::: SUPPLIED TEXT :::
It's a bit non-obvious that vpid == VMX_NR_VPIDS (no free vpids) will
lead to vpid == 0 when writing VIRTUAL_PROCESSOR_ID. You should leave at
least a comment. Or generalize allocate_vpid as that one is already
clearer in this regard.

> +			} else
> +				vmcs_write16(VIRTUAL_PROCESSOR_ID, vmcs12->virtual_processor_id);
> +		} else
> +			vmcs_write16(VIRTUAL_PROCESSOR_ID, vmx->vpid);
> +
>  		vmx_flush_tlb(vcpu);
>  	}
>  
> @@ -9973,6 +9996,8 @@ static void prepare_vmcs12(struct kvm_vcpu *vcpu, struct vmcs12 *vmcs12,
>  		vmcs12_save_pending_event(vcpu, vmcs12);
>  	}
>  
> +	if (nested_cpu_has_vpid(vmcs12))
> +		vmcs12->virtual_processor_id = vmcs_read16(VIRTUAL_PROCESSOR_ID);
>  	/*
>  	 * Drop what we picked up for L2 via vmx_complete_interrupts. It is
>  	 * preserved above and would only end up incorrectly in L1.
> 

Last but not least: the guest can now easily exhaust the host's pool of
vpid by simply spawning plenty of VCPUs for L2, no? Is this acceptable
or should there be some limit?

Jan

-- 
Siemens AG, Corporate Technology, CT RTC ITP SES-DE
Corporate Competence Center Embedded Linux
:::
SET OF TASKS.
1 > Per the code review, what can the guest exhaust by spawning plenty of VCPUs for L2?
2 > From the code review, quote the stretch from "It's a bit non-obvious" through "in this regard.".
::: MATERIAL PROVIDED :::
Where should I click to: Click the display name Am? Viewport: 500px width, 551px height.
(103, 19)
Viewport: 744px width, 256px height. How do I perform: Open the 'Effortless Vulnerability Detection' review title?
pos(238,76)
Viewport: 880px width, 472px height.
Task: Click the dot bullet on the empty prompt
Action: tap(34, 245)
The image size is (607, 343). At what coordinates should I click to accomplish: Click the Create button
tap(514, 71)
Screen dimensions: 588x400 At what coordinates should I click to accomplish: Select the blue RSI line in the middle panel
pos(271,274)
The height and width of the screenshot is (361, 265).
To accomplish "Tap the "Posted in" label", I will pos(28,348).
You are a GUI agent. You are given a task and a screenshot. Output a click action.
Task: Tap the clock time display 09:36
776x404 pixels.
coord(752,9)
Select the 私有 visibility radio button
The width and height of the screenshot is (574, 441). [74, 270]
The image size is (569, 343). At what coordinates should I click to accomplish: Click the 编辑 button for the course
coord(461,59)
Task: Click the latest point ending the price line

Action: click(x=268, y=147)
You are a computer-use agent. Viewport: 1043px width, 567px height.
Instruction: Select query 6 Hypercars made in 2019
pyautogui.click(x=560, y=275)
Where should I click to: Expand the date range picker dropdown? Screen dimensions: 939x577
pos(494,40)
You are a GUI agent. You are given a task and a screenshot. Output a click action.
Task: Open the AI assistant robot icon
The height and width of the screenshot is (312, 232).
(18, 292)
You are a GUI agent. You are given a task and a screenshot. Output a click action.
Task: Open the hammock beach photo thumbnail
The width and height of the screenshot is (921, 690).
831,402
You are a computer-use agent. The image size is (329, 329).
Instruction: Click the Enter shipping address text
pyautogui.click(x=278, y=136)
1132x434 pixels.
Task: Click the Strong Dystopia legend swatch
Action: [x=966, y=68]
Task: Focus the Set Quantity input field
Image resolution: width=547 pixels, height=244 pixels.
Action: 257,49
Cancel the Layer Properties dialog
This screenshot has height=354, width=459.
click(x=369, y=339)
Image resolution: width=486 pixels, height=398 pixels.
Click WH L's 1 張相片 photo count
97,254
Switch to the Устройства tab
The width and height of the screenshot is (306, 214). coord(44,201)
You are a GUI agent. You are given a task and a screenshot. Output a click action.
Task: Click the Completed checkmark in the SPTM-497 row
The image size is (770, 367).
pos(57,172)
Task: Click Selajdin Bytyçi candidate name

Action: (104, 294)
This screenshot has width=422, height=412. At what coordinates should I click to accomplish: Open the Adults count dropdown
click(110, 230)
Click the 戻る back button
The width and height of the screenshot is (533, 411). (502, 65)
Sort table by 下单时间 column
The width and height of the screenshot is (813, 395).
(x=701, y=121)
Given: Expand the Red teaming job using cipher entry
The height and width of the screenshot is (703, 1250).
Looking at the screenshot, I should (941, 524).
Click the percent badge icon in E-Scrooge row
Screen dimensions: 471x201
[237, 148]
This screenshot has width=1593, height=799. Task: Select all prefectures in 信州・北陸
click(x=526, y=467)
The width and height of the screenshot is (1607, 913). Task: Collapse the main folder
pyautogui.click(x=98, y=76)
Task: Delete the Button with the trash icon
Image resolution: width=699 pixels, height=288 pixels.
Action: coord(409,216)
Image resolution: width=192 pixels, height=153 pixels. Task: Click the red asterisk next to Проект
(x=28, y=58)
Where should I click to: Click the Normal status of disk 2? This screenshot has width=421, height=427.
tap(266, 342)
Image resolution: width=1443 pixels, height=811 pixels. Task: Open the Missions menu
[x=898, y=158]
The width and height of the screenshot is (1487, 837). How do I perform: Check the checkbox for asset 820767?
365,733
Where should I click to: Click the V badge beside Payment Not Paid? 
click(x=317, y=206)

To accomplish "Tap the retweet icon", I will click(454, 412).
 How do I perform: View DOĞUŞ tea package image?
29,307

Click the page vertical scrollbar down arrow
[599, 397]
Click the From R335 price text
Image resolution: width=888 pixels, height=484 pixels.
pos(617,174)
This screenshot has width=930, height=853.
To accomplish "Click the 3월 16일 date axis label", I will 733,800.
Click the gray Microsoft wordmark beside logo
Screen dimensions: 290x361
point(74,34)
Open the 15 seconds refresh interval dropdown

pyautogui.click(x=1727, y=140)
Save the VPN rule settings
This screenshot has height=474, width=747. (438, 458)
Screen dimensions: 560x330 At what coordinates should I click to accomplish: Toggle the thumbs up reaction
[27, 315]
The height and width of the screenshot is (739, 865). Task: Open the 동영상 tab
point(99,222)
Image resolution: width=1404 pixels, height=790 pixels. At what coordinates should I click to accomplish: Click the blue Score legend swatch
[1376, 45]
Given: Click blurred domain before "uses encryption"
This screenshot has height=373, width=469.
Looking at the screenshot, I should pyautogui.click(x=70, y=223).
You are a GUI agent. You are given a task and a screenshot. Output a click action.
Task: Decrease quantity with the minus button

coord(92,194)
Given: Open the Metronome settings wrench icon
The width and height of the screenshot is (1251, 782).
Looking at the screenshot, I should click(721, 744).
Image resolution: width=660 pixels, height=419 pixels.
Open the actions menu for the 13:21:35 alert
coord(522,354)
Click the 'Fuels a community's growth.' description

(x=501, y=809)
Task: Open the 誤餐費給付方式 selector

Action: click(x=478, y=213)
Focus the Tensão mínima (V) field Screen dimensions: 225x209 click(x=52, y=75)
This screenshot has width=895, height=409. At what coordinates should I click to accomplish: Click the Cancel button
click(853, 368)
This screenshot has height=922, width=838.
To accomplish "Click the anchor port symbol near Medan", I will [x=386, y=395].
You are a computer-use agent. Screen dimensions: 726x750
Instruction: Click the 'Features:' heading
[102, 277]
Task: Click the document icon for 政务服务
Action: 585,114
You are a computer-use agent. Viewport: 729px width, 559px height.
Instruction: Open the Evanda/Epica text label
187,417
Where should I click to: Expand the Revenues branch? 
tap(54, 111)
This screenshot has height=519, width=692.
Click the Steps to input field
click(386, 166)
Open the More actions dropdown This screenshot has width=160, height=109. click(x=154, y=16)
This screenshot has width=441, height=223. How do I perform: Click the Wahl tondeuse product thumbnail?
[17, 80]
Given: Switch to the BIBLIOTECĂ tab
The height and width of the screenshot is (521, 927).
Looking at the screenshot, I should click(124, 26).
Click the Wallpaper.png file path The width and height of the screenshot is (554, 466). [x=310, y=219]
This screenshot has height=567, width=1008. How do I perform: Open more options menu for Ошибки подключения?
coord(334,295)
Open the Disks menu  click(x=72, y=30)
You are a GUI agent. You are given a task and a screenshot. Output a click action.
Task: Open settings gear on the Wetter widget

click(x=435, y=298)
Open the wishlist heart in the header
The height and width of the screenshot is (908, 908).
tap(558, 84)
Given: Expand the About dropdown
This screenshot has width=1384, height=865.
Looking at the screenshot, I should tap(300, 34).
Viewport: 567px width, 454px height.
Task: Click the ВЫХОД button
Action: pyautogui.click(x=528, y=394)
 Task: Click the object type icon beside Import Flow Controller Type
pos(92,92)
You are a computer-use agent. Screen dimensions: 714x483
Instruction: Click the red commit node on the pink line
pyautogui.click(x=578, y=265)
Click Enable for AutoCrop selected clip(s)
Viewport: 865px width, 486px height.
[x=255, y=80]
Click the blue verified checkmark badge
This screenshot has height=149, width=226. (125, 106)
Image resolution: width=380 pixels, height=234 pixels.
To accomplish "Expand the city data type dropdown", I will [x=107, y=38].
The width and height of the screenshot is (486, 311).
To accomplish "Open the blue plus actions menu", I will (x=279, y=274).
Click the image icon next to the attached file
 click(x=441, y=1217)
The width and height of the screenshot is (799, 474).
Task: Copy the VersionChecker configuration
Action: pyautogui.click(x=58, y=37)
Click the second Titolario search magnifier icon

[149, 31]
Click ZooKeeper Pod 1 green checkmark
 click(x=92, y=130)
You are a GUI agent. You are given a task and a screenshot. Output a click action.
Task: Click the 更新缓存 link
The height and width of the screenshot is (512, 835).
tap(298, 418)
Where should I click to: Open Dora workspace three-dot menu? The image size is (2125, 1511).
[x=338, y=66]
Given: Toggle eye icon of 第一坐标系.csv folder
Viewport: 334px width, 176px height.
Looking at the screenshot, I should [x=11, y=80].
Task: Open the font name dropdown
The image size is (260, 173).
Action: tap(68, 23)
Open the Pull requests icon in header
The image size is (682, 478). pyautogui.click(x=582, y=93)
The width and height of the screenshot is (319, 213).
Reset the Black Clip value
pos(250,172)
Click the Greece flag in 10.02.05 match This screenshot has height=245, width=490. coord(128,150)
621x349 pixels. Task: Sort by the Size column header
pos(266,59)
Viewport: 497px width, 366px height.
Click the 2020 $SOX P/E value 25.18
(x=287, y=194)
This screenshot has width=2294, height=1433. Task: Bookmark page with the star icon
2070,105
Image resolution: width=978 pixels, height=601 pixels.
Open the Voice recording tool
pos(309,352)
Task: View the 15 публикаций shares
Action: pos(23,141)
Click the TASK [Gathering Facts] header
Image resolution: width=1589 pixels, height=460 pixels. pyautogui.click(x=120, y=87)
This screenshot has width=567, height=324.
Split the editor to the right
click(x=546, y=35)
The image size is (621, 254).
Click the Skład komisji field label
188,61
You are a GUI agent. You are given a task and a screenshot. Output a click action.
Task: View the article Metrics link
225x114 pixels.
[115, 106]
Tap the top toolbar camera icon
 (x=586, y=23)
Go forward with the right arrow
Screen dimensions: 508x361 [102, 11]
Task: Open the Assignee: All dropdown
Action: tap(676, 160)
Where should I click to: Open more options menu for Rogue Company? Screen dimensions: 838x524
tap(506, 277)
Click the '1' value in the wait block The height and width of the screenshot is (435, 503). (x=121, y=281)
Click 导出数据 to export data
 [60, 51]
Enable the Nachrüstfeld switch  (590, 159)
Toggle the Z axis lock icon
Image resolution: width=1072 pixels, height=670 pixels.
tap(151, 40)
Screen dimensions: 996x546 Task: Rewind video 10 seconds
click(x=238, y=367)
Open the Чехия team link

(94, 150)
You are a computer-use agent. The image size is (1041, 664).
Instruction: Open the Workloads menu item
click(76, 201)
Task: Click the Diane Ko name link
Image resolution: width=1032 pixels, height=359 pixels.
:::
ANSWERS FOR THIS EXERCISE.
1 > The host's pool of vpid.

2 >
It's a bit non-obvious that vpid == VMX_NR_VPIDS (no free vpids) will
lead to vpid == 0 when writing VIRTUAL_PROCESSOR_ID. You should leave at
least a comment. Or generalize allocate_vpid as that one is already
clearer in this regard.